- [Required work]: When the line containing "TXTextControl.DocumentLinkCollection.Clear (41, 732)" appears in the entries below, begin printing there and stop after the line containing "TXTextControl.DocumentTargetCollection.Clear (44, 952)"; print each of those lines exactly and no other line.

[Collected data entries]
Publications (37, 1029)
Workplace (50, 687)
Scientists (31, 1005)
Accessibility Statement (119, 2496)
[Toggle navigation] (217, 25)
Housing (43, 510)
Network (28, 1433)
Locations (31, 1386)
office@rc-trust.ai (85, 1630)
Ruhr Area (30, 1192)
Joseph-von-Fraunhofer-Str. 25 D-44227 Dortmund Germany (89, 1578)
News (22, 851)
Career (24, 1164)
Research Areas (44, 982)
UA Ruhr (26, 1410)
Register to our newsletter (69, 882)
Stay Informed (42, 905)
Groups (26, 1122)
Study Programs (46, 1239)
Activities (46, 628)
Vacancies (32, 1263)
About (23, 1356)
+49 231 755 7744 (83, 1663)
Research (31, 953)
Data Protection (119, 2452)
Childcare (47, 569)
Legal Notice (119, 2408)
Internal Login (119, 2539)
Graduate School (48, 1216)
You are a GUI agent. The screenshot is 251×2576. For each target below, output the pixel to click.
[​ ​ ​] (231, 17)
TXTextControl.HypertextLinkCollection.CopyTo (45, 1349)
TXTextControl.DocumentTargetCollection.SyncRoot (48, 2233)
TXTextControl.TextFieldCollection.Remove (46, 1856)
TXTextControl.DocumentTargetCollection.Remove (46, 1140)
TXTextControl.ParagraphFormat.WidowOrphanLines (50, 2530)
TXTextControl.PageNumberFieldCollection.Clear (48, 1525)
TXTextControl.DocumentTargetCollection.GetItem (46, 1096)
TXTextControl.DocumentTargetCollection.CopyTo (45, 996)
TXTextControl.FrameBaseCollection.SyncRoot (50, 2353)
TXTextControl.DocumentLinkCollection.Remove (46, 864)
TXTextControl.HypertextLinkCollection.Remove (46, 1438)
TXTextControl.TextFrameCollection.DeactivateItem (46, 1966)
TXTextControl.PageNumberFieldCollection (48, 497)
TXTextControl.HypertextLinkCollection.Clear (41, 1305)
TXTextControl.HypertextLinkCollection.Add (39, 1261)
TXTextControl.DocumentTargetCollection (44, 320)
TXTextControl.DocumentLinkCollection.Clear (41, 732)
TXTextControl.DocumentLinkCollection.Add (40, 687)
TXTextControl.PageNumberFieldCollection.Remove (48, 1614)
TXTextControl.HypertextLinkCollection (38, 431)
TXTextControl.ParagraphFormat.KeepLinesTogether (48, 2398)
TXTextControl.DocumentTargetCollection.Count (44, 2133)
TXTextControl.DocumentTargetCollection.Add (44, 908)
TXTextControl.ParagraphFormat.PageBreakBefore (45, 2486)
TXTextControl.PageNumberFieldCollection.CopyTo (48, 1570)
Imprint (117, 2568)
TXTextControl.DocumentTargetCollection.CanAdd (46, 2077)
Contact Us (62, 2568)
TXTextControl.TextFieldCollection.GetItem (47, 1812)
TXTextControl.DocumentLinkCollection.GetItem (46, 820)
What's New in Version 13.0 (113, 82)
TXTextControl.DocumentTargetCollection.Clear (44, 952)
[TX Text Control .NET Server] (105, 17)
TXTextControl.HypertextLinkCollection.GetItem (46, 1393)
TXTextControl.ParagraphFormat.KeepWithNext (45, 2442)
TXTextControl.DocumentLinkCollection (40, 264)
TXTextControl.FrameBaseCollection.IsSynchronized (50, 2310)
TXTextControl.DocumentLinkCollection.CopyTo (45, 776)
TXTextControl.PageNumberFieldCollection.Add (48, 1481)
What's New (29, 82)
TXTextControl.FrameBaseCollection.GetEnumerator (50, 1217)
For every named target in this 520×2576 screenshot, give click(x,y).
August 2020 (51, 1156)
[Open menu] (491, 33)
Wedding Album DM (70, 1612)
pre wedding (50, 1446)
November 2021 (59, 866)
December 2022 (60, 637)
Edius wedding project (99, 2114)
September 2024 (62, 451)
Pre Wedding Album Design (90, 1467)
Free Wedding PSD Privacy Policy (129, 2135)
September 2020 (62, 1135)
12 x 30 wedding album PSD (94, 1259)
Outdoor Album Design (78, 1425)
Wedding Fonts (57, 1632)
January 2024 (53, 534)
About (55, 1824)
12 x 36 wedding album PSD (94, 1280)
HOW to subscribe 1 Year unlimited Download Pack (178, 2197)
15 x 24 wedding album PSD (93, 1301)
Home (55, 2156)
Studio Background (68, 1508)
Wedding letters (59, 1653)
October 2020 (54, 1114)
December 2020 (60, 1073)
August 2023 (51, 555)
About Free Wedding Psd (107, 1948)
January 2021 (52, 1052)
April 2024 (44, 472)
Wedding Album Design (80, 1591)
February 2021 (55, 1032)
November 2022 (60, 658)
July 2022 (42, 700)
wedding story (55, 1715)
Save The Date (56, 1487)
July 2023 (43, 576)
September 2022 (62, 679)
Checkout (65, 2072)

- [Written reply]:
TXTextControl.DocumentLinkCollection.Clear (41, 732)
TXTextControl.DocumentLinkCollection.Add (40, 687)
TXTextControl.PageNumberFieldCollection.Remove (48, 1614)
TXTextControl.HypertextLinkCollection (38, 431)
TXTextControl.ParagraphFormat.KeepLinesTogether (48, 2398)
TXTextControl.DocumentTargetCollection.Count (44, 2133)
TXTextControl.DocumentTargetCollection.Add (44, 908)
TXTextControl.ParagraphFormat.PageBreakBefore (45, 2486)
TXTextControl.PageNumberFieldCollection.CopyTo (48, 1570)
Imprint (117, 2568)
TXTextControl.DocumentTargetCollection.CanAdd (46, 2077)
Contact Us (62, 2568)
TXTextControl.TextFieldCollection.GetItem (47, 1812)
TXTextControl.DocumentLinkCollection.GetItem (46, 820)
What's New in Version 13.0 (113, 82)
TXTextControl.DocumentTargetCollection.Clear (44, 952)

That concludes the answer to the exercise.